Ok, how about this for an idea. We take it in turns to post a favourite (British spelling) comic cover every day. This went really well on the comic fan website that I used to frequent. What we tried to do was find a theme or subject and follow that, until we all got bored with that theme. I'd like to propose a theme of letters of the alphabet. So, for the remainder of October (only 5 days) and all of November, we post comic cover pictures associated with the letter "A". Then in December, we post covers pertaining to the letter "B". The association to the letter can be as tenuous as you want it to be. For example I could post a cover from "Adventure Comics" or "Amazing Spider Man". However Spider Man covers can also be posted when we're on the letter "S". Adventure Comic covers could also be posted when we're on the letter "L" if they depict the Legion of Super Heroes. So, no real hard, fast rules - in fact the cleverer the interpretation of the letter, the better, as far as I'm concerned.

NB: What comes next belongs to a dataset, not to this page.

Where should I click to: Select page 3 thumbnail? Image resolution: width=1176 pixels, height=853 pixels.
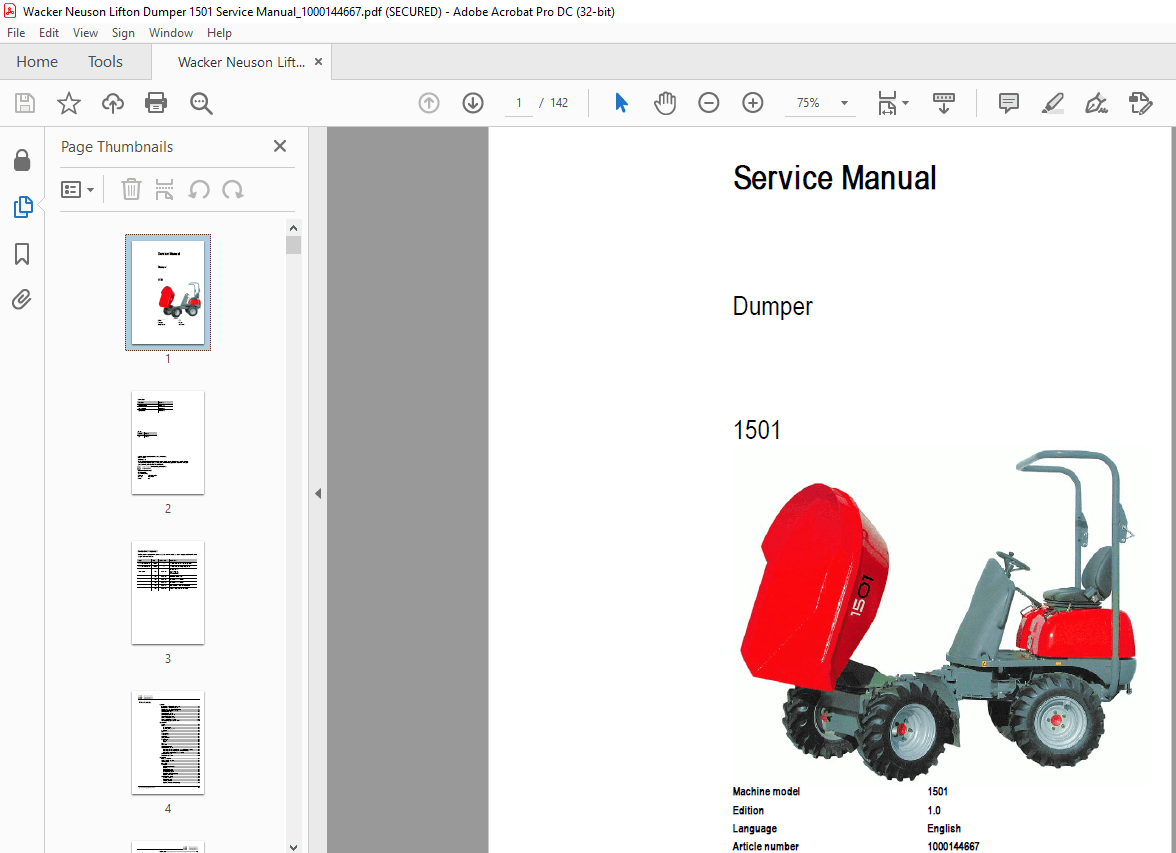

And it's not written in stone that we have to post a cover every day. There may be some days when no cover gets posted. There's nothing wrong with this, it just demonstrates that we all have lives to lead.
If everyone's in agreement I'd like to kick this off with one of my favourite Action Comic covers, from January 1967. Curt Swan really excelled himself here.
Discussion and voting on future monthly themes takes place on the "Nominations, Themes and Statistics for A Cover A Day" thread. Click here to view the thread.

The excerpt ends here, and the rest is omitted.